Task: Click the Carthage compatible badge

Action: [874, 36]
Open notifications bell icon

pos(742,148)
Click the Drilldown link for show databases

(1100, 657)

**What the task requires**
Which lines in the items above contain the string "Click"? Copy each of them.

**Solution to this task**
Task: Click the Carthage compatible badge
Click the Drilldown link for show databases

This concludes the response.